> _Problem statement_
Exact copy, no pictures: every line from the one that contains "This screenshot has height=448, width=895." through the end of the data below, and nothing else.

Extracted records
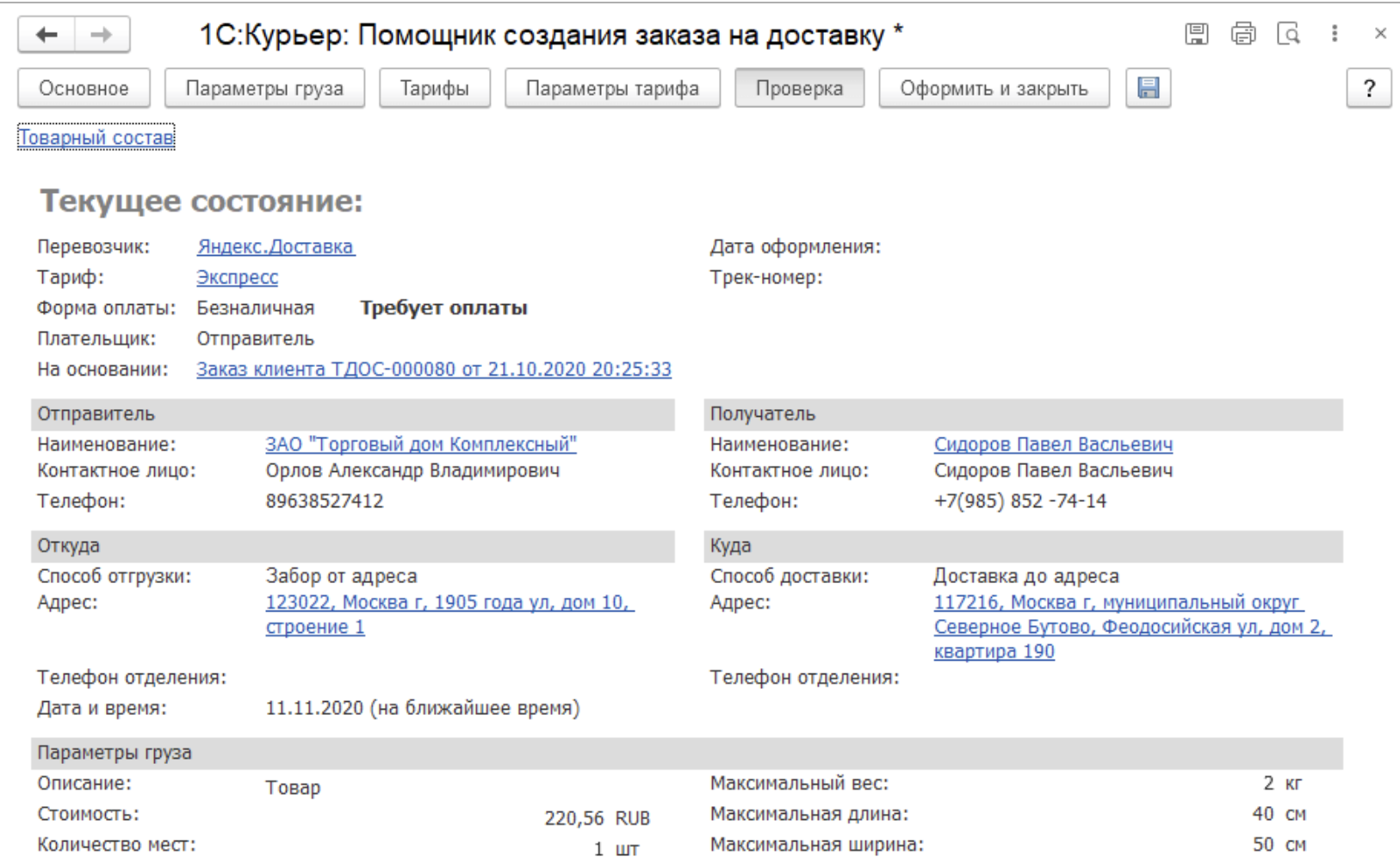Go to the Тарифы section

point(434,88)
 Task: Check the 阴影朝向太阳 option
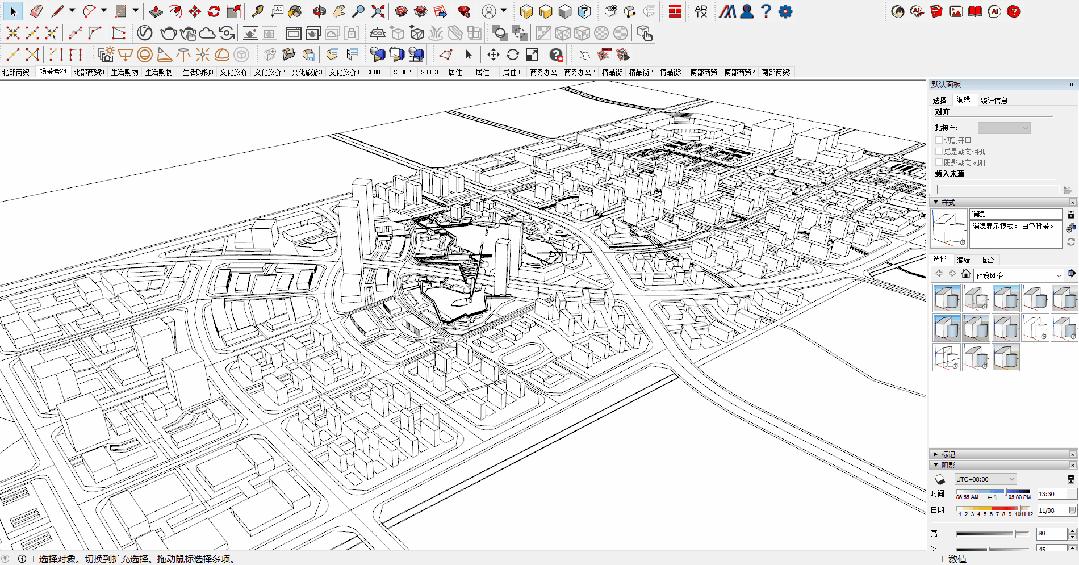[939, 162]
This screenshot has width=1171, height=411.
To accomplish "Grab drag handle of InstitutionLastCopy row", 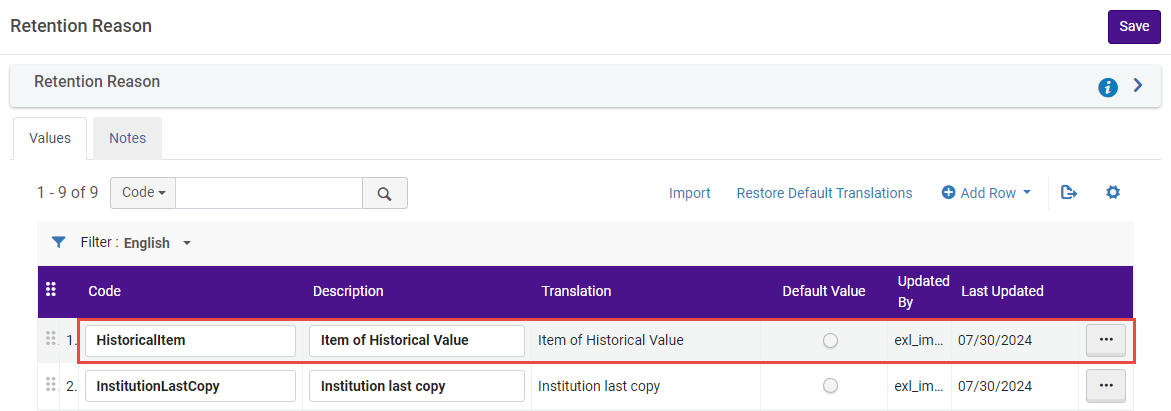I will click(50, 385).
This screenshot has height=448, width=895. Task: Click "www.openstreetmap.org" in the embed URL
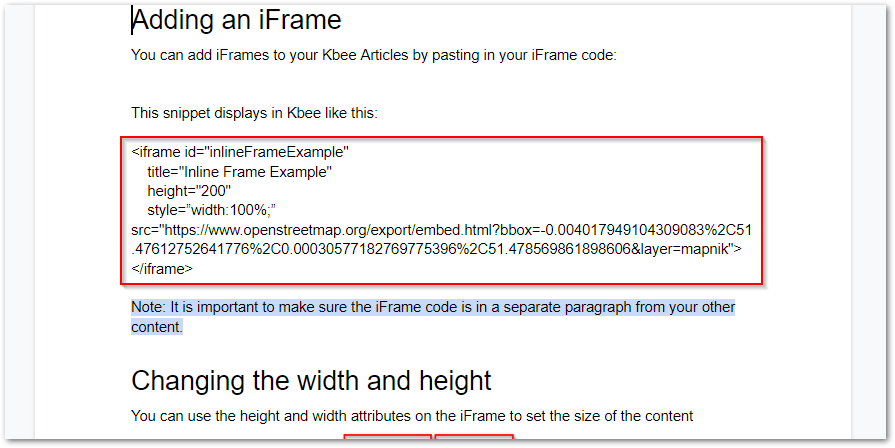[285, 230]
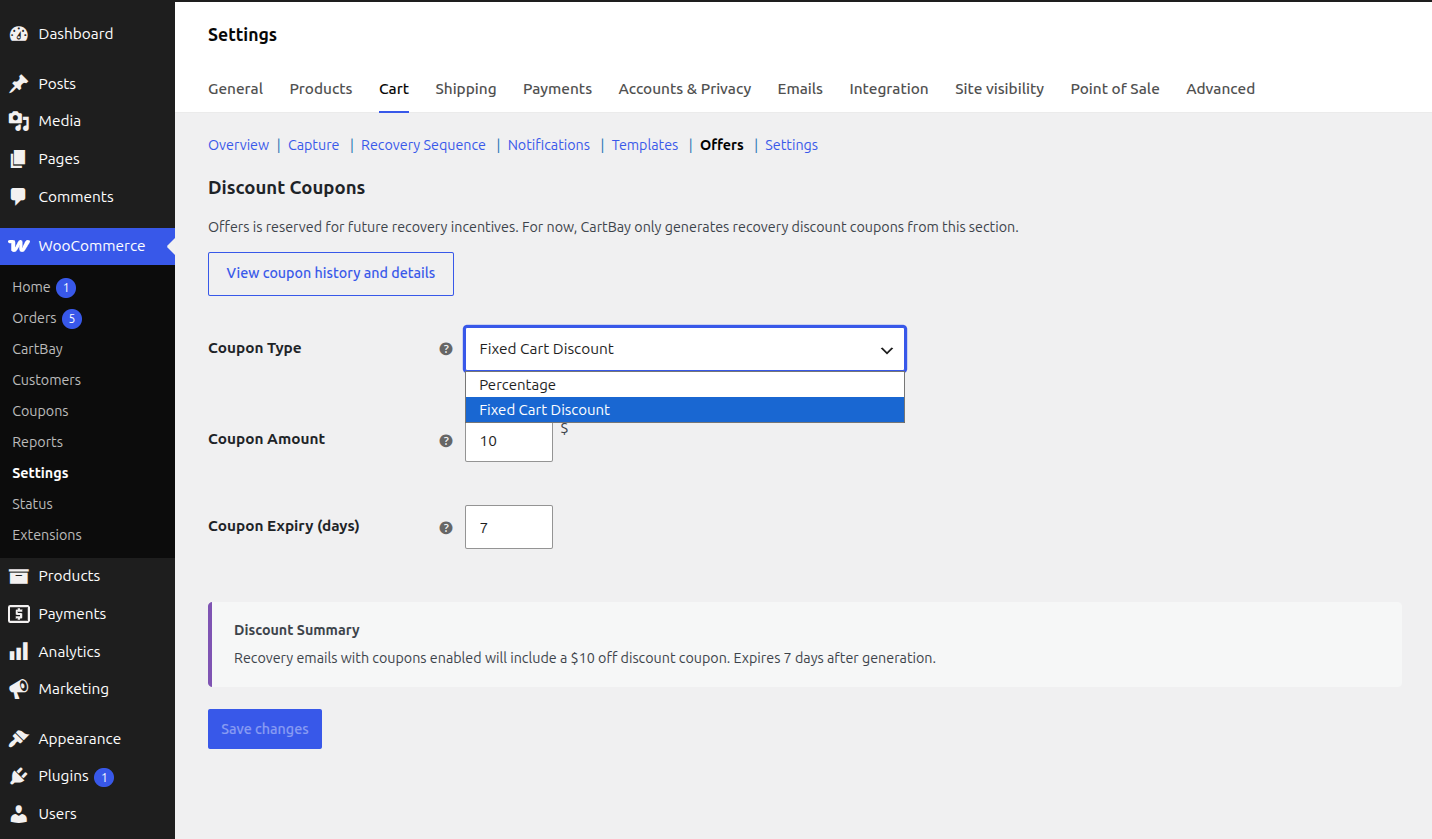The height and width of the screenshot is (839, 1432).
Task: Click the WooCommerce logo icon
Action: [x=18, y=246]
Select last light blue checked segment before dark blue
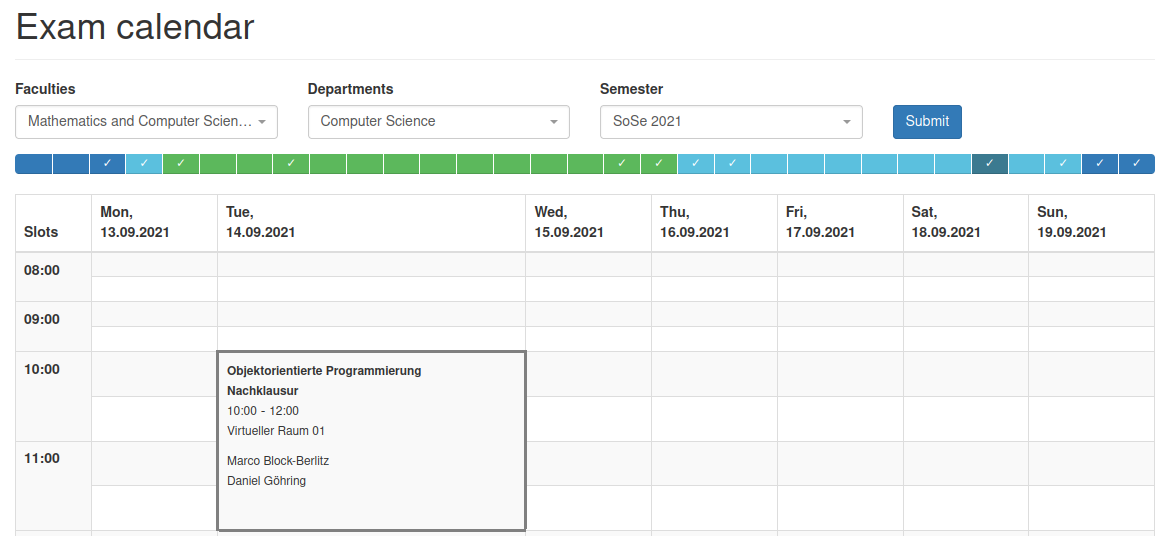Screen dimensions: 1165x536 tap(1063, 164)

> _Response_
This screenshot has height=448, width=895. Task: Click "www.openstreetmap.org" in the embed URL
[285, 230]
The height and width of the screenshot is (839, 1432).
Task: Click the WooCommerce logo icon
Action: [x=18, y=246]
Select last light blue checked segment before dark blue
Screen dimensions: 1165x536 tap(1063, 164)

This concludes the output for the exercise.